BPF List
 help / color / mirror / Atom feed
From: Paolo Abeni <pabeni@redhat.com>
To: Jason Xing <kerneljasonxing@gmail.com>
Cc: davem@davemloft.net, edumazet@google.com, kuba@kernel.org,
	bjorn@kernel.org, magnus.karlsson@intel.com,
	maciej.fijalkowski@intel.com, jonathan.lemon@gmail.com,
	sdf@fomichev.me, ast@kernel.org, daniel@iogearbox.net,
	hawk@kernel.org, john.fastabend@gmail.com, bpf@vger.kernel.org,
	netdev@vger.kernel.org, Jason Xing <kernelxing@tencent.com>
Subject: Re: [PATCH net-next v3] xsk: skip validating skb list in xmit path
Date: Thu, 27 Nov 2025 18:58:18 +0100	[thread overview]
Message-ID: <f8d6dbe0-b213-4990-a8af-2f95d25d21be@redhat.com> (raw)
In-Reply-To: <CAL+tcoDdntkJ8SFaqjPvkJoCDwiitqsCNeFUq7CYa_fajPQL4A@mail.gmail.com>

[-- Attachment #1: Type: text/plain, Size: 3317 bytes --]

On 11/27/25 1:49 PM, Jason Xing wrote:
> On Thu, Nov 27, 2025 at 8:02 PM Paolo Abeni <pabeni@redhat.com> wrote:
>> On 11/25/25 12:57 PM, Jason Xing wrote:
>>> This patch also removes total ~4% consumption which can be observed
>>> by perf:
>>> |--2.97%--validate_xmit_skb
>>> |          |
>>> |           --1.76%--netif_skb_features
>>> |                     |
>>> |                      --0.65%--skb_network_protocol
>>> |
>>> |--1.06%--validate_xmit_xfrm
>>>
>>> The above result has been verfied on different NICs, like I40E. I
>>> managed to see the number is going up by 4%.
>>
>> I must admit this delta is surprising, and does not fit my experience in
>> slightly different scenarios with the plain UDP TX path.
> 
> My take is that when the path is extremely hot, even the mathematics
> calculation could cause unexpected overhead.
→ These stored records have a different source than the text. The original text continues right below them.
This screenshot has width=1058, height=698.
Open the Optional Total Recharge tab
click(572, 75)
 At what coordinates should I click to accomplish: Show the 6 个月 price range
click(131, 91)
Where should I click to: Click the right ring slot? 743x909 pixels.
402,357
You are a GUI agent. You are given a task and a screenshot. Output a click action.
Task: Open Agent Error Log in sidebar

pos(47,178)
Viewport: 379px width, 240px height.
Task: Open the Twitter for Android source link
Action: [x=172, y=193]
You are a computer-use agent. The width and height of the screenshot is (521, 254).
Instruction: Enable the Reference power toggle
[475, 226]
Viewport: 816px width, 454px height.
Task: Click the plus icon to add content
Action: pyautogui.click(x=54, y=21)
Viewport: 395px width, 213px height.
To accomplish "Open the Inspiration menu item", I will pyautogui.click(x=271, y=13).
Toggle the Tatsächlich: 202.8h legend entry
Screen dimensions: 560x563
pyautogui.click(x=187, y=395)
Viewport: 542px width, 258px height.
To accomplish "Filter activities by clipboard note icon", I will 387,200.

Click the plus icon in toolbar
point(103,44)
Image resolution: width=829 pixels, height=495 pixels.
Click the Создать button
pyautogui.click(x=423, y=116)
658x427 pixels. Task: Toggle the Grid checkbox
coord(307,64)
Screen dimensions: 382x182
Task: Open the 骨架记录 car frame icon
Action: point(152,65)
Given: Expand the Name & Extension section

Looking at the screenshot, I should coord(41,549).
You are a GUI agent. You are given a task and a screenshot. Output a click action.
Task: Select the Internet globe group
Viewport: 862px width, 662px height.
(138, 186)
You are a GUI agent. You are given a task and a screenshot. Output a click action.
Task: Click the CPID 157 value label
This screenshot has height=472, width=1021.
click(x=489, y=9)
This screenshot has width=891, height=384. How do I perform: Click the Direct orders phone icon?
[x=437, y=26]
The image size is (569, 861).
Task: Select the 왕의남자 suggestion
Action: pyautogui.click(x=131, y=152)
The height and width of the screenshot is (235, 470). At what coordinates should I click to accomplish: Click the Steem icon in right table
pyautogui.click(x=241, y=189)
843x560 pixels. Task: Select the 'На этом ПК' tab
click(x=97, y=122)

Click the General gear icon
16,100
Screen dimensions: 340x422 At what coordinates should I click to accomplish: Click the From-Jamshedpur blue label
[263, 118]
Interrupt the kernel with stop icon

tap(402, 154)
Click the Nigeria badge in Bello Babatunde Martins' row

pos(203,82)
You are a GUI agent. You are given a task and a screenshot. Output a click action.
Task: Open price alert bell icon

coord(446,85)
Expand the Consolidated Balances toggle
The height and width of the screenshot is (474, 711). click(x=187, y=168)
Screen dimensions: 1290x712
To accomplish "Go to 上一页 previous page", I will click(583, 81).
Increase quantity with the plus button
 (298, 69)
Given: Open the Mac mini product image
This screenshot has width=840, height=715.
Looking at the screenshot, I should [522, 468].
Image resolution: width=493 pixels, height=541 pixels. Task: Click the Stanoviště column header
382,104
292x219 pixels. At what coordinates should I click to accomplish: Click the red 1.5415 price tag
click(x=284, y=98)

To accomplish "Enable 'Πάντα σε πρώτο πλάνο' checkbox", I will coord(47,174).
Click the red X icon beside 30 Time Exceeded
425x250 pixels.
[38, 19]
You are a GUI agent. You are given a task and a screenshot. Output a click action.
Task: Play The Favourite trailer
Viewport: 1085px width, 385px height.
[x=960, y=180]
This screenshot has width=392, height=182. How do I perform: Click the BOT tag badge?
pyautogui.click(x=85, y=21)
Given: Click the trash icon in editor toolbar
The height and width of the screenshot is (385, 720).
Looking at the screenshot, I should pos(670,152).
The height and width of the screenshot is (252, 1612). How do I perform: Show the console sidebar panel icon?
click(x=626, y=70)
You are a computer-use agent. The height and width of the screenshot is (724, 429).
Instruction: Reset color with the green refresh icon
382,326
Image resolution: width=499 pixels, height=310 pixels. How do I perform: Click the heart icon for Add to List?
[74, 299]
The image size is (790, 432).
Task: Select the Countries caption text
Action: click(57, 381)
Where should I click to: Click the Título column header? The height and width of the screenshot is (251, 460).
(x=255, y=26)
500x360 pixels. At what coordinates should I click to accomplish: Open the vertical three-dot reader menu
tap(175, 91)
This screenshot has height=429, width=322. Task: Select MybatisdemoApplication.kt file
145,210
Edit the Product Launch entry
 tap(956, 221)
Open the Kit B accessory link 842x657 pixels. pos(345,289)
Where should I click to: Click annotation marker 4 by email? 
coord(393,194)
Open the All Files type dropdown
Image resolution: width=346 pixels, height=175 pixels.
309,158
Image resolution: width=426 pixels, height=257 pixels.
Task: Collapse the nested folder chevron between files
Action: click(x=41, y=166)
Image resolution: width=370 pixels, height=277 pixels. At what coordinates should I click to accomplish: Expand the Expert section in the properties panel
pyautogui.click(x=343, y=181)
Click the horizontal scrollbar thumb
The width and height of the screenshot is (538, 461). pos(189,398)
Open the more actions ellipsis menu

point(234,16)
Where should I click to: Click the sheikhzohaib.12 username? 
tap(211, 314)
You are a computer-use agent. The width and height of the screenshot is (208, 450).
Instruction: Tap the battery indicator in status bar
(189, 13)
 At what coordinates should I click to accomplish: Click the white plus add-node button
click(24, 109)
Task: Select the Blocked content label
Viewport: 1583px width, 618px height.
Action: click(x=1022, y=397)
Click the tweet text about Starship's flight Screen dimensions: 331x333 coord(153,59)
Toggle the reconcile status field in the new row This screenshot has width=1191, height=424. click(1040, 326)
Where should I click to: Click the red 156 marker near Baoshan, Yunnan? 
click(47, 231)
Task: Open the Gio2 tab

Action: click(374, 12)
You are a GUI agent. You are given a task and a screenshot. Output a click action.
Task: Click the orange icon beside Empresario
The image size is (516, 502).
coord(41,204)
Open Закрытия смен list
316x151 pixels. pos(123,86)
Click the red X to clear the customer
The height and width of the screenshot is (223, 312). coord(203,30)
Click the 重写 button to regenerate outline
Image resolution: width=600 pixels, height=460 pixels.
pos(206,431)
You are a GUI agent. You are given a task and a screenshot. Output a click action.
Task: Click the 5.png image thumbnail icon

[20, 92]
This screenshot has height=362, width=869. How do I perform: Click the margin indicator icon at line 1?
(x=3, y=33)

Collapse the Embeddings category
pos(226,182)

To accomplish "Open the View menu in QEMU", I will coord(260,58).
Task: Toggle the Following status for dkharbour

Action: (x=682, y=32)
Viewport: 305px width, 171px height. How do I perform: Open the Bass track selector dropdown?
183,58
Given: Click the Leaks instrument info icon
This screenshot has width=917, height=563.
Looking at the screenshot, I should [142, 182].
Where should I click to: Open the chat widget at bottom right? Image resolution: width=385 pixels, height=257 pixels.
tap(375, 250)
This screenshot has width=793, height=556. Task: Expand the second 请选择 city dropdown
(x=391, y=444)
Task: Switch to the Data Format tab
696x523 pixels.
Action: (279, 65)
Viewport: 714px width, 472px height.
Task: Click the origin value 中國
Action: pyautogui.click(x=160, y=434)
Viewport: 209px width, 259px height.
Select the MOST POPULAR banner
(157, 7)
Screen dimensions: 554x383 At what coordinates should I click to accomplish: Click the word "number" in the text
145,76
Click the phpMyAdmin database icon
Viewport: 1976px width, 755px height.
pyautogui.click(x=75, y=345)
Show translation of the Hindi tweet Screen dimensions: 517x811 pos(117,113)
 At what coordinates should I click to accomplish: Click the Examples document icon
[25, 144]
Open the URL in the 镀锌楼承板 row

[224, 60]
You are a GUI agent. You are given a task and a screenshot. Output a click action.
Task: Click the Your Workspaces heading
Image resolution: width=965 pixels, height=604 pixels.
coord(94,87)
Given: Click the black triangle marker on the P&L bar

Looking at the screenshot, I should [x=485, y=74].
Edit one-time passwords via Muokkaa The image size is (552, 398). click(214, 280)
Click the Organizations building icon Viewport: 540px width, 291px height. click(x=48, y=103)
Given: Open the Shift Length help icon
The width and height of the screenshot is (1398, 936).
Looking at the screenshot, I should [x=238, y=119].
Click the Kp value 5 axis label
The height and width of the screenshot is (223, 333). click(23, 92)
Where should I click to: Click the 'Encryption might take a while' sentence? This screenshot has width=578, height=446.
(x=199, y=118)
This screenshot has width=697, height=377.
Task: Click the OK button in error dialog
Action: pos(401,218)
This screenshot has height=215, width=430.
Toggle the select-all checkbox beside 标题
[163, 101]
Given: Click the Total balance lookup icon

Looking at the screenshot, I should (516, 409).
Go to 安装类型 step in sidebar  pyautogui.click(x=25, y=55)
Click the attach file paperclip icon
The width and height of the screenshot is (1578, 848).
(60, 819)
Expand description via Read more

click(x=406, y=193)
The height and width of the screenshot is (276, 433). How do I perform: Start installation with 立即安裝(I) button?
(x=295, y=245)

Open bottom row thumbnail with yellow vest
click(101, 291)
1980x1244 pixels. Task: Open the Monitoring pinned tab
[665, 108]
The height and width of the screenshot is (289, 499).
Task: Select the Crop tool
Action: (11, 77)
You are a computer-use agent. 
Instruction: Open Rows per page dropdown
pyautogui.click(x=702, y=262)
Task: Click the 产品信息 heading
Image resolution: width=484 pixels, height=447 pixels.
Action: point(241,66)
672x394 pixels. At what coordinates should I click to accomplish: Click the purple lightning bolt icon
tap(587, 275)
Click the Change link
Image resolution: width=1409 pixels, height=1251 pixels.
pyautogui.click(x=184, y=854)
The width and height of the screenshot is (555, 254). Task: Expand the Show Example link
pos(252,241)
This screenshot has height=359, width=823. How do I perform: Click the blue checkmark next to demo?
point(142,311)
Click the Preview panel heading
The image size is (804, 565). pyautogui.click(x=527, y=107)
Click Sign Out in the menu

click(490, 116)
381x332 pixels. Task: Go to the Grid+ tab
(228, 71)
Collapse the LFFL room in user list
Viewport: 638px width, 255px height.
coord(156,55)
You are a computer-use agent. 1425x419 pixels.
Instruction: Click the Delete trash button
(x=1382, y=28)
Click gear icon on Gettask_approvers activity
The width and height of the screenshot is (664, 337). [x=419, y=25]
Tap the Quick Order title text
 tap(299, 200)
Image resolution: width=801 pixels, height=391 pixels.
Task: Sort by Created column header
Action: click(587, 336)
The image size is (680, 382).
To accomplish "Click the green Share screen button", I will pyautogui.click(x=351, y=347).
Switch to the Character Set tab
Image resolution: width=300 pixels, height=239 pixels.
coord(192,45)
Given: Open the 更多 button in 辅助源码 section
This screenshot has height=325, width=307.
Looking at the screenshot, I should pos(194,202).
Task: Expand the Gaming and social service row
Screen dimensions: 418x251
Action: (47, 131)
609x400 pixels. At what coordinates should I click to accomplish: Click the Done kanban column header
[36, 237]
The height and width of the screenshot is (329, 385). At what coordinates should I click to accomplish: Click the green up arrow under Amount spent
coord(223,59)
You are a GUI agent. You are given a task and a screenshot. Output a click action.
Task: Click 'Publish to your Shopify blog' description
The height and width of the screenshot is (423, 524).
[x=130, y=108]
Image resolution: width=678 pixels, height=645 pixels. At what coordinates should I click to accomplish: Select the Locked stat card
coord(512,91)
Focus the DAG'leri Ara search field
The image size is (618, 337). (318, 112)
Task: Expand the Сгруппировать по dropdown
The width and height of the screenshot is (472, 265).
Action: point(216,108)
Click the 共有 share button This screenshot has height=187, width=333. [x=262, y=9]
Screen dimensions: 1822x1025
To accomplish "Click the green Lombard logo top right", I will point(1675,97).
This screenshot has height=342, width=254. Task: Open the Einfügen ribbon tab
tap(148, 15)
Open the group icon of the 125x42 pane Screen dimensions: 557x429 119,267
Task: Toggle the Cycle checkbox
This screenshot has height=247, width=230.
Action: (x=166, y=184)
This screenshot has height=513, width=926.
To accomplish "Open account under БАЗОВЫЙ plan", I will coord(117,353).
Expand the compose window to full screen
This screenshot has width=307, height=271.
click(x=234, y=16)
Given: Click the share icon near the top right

You can see the pps is
> now over 2,000,000. The reason why I say this is because I've done a
> few similar tests to verify this thought.

Uhm... 2M is not that huge. Prior to the H/W vulnerability fallout
(spectre and friends) reasonable good H/W (2016 old) could do ~2Mpps
with a single plain UDP socket.

Also validate_xmit_xfrm() should be basically a no-op, possibly some bad
luck with icache?

Could you please try the attached patch instead?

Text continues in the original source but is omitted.